The dancer, whose talent and unprecedented zeal for bringing her art to a popular audience meant she was known both as the "people's ballerina" and part of the "royal family of dance", died peacefully yesterday morning at a Somerset nursing home, a day after her 94th birthday.

Her death signalled the passing of one of the last great figures from the golden era of modern ballet.

The daughter of an engineer who lived in a two-bedroom flat in Finsbury Park in north London, her early career coincided with that of Sergei Diaghilev, the Russian impresario who made her a child star, and with such legends as Anna Pavlova, with whom the young Markova had a private lesson where the Russian dancer's key advice was to take good care of her teeth.

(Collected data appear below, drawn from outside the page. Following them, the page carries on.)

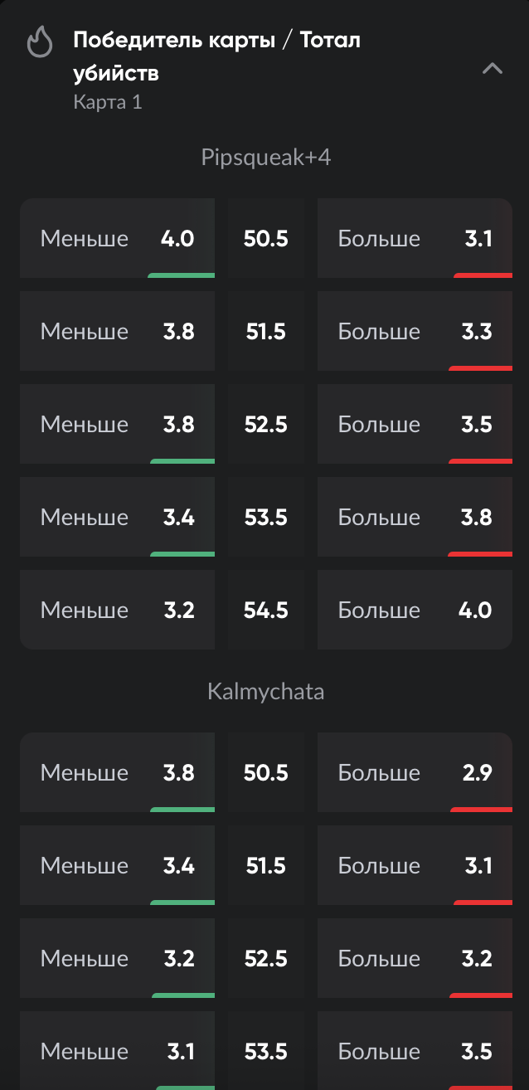Viewport: 529px width, 1090px height.
Task: Collapse the Победитель карты / Тотал убийств section
Action: click(493, 69)
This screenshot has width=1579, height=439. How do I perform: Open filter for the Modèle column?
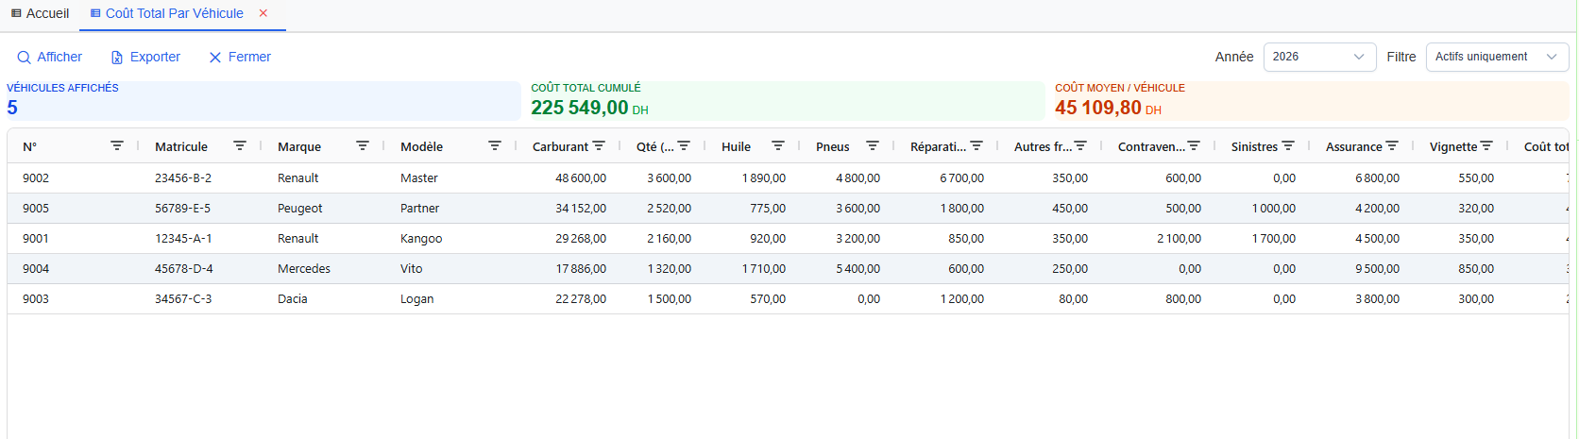click(x=495, y=146)
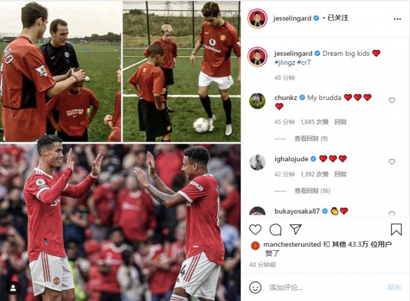Post comment with 发布 button

pyautogui.click(x=394, y=288)
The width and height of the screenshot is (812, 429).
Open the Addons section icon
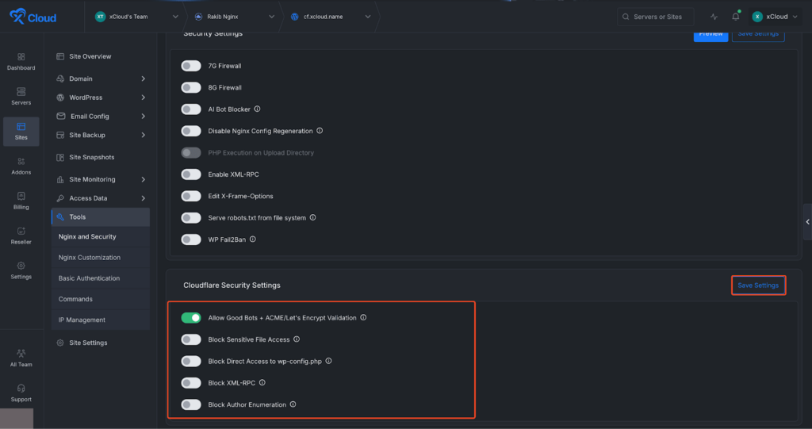click(x=21, y=165)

Matz Skoog, artistic director of the English National Ballet, the company that Dame Alicia went on to found, said last night: "With her passing we see the end of an era. She was a true giant of the ballet world and the last of her generation. All dancers throughout the world will feel a huge sense of loss."

The ballerina, who danced the leading roles in Swan Lake, The Nutcracker and, her most famous role, Giselle, became known for a unique style combining an apparent fragility with effortless strength. She came from a tradition of ballet where, despite being able to complete steps that only male dancers could equal, all movement had to appear without strain or toil.

Merce Cunningham, the renowned American choreographer, once said she gave "the illusion of moving without a preparation, as if she had no weight to get off the ground".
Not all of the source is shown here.